Tickets are $32 and can be purchased online at www.ShakespeareNJ.org or by phone by calling the Shakespeare Theatre box office at 973-408-5600.

Titled from a line in Shakespeare's Macbeth, Something Wicked This Way Comes is a 90-minute, delightfully bone-chilling evening, and also features esteemed actors from The Shakespeare Theatre including Judith Anna Roberts (Eraserhead, Dead Silence), Robert Cuccioli (Broadway's Jekyll and Hyde), and other Broadway and Shakespeare Theatre veterans including David Andrew Macdonald, Derin Altay Gemignani and Roxanna Hope. The event - a collage of dramatic readings from horror and ghost classics, haunting music, an atmospheric soundscape, and other surprise "treats" - will feature excerpts from Shakespeare, Poe, and other classics from the horror/ghost story genre.

In addition to his current role as the detective Andy Bellefleur on the award-winning True Blood, Chris Bauer has appeared in scores of television shows including The Good Wife, Life on Mars, and Fringe as well as the feature films Face Off, 8MM and The Devil's Advocate.

Keith Hamilton Cobb, previously announced as a cast member, had to withdraw due to a scheduling conflict.

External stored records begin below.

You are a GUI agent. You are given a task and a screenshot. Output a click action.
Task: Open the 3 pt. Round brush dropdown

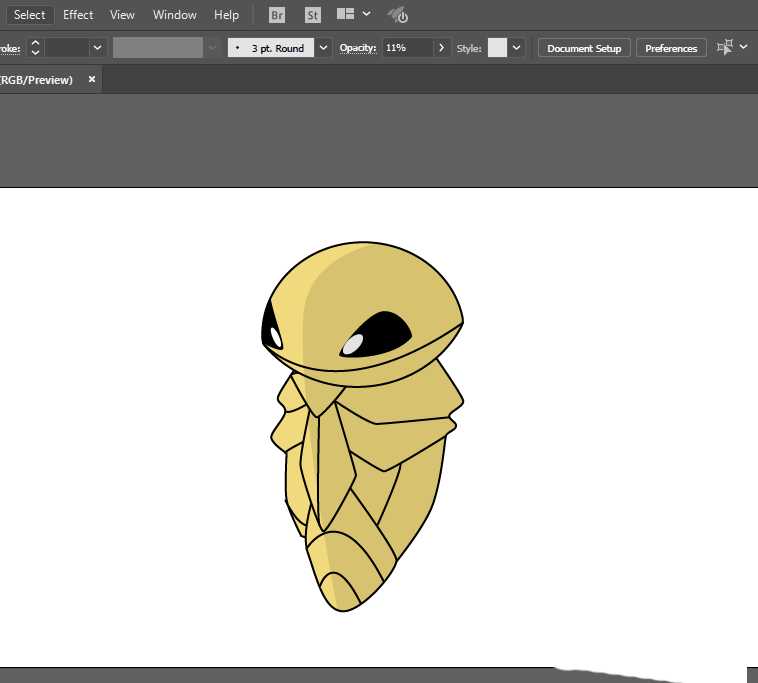coord(324,47)
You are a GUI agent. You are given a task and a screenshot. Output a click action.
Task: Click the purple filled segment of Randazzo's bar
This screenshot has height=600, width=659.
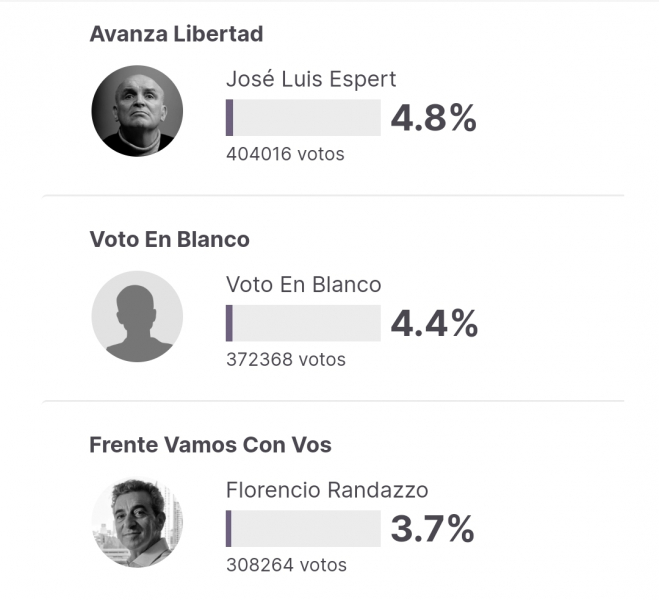[x=228, y=529]
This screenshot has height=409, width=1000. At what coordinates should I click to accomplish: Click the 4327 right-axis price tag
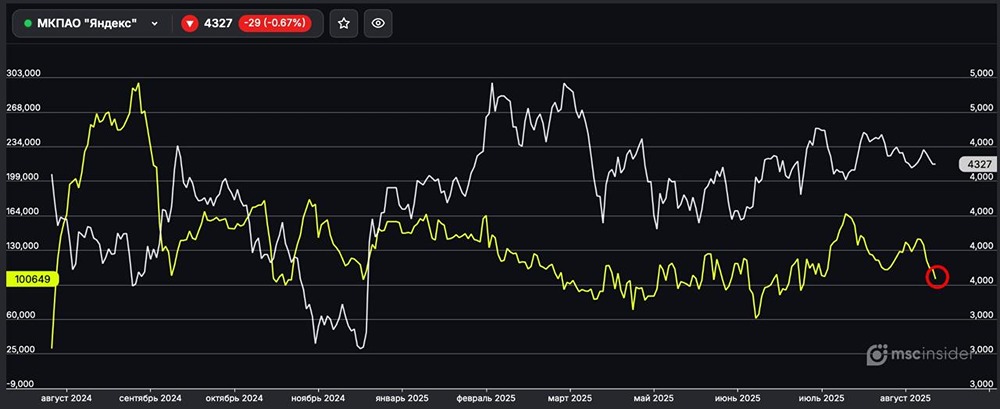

Providing the haunting music for this unique evening is musician/composer John Hoge playing the theremin. The theremin was one of the very first electronic instruments, and was invented in Russia in the early 1900s by Lev Termen. It is the only musical instrument played without physical contact. The theremin was "discovered" by film composers in the first half of the 20th century, and its sound became an iconic signature of such scores as Spellbound and The Day the Earth Stood Still, and was eventually heard in hundreds of B movies. Now enjoying a resurgence in popularity, the theremin is used by rock bands and on the symphonic concert stage.

A well-known, professional thereminist, Hoge has performed with the New York Theremin Society. He is the editor of ThereminWorld.com and is heard on Spellbound the internet radio theremin show. He played theremin on stage in Looking for Limbo part of the American Living Room Festival 2006 and Theremin in the New York Fringe Festival 2007. He has composed music and worked as sound designer for various theatres including The Public Theatre NYC, The Shakespeare Theatre of New Jersey and Indiana Repertory Theater. For many years he worked as an organist and conductor in New York City churches.

Tickets for Something Wicked This Way Comes are $32 and are now on sale. To purchase tickets, or for more information, call 97-408-5600 or visit www.ShakespeareNJ.org. Something Wicked This Way Comes will be performed at the F. M. Kirby Shakespeare Theatre, 36 Madison Avenue (at Lancaster Road) in Madison.

The acclaimed Shakespeare Theatre of New Jersey is an independent, professional theatre company located on the Drew University campus. One of the leading Shakespeare theatres in the nation, serving 100,000 adults and children annually, it is New Jersey's only professional theatre company dedicated solely to Shakespeare's canon and other world classics. Through its distinguished productions and education programs, the company strives to illuminate the universal and lasting relevance of the classics for contemporary audiences.